Wrapping your endpoint is step 1. Step 2 is making it discoverable to every agent on Claude, Cursor, and GitHub Copilot:

  1. Deploy your wrapped handler at a public HTTPS URL.
  2. Visit keryxhq.xyz/publish, connect your Arc wallet (must match the wallet field in the SDK config), and paste your handler URL.
  3. Sign the publish message with your wallet. Your tool is live in the registry immediately.
  4. Every MCP-enabled agent (Cursor, Claude Code, GitHub Copilot, custom) can now discover and call your tool by capability. You keep 95% of every paid call. Kēryx takes 5%.

Configuration reference

paidHandler({
  // required
  price: 0.004,                        // USD per call. Fractions allowed.
  wallet: "0x...",                     // Arc wallet that receives payments.
  handler: async (args, ctx) => { … }, // Your business logic.

  // optional
  network: "arc-testnet",              // Default. Also: "arc-mainnet".
  description: "…",                    // Shown in the 402 body + docs.
  facilitatorUrl: "https://…",         // Or set KERYX_FACILITATOR_URL env.
  maxTimeoutSeconds: 60,               // Authorization validity window.
});

The ctx passed to your handler:

interface PaidRequestContext {
  payment: DecodedPayment;         // The decoded X-PAYMENT header.
  requirements: PaymentRequirements;
  receipt: PaymentReceipt;         // { settlementMode, txHash?, from, amount }
}

Full types are exported from the main entrypoint:

import type {
  Network,
  PaidToolConfig,
  PaidRequestContext,
  PaymentRequirements,
  PaymentReceipt,
  DecodedPayment,
  X402Response,
} from "@keryxhq/middleware";

Error handling

verifyPayment() throws with these error strings — surface them to callers so agents can retry with a corrected payment:

| Error | Meaning | | --------------------------------- | -------------------------------------------------------------- | | payment_missing_authorization | The X-PAYMENT header decoded but has no authorization payload. | | payment_network_mismatch | The payment's network doesn't match your network. | | payment_wrong_recipient | The to address is not your wallet. | | payment_underpaid | The authorized value is less than the required amount. | | payment_expired | The authorization's validBefore is in the past. | | payment_signature_invalid | Cryptographic recovery failed or recovered address ≠ from. | | payment_decode_failed | The X-PAYMENT header wasn't valid base64 JSON. | | facilitator_rejected | The facilitator returned a non-2xx response. |

The Next.js and Express wrappers automatically convert these into HTTP 402 responses with the reason in the error field of the body, so agents can read and retry.


Frequently asked

Do I need to run a facilitator? No. Default mode verifies the signature but doesn't broadcast. You hold the signed EIP-3009 authorization and can broadcast it whenever you want, or delegate to any facilitator later.

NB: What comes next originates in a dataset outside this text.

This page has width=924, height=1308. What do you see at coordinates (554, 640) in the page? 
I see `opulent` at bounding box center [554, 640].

Does this work outside Next.js and Express? Yes. Use the framework-agnostic primitives (handlePaymentCheck is the main one) and wire it into whatever framework you're on. See Framework-agnostic primitives above.

What's the difference between MCP and direct API calls? MCP is how Claude, Cursor, and Copilot discover your tool. Direct API is how any HTTP client calls it. Both surfaces read the same tool listing. The SDK you install here handles the direct API side with real x402. Kēryx runs the MCP endpoint separately at keryxhq.xyz/api/mcp.

Is Kēryx custody? No. The SDK verifies and (optionally) settles directly to your wallet. Kēryx never holds a balance for you. The 5% platform fee splits at settlement time via the same EIP-3009 authorization.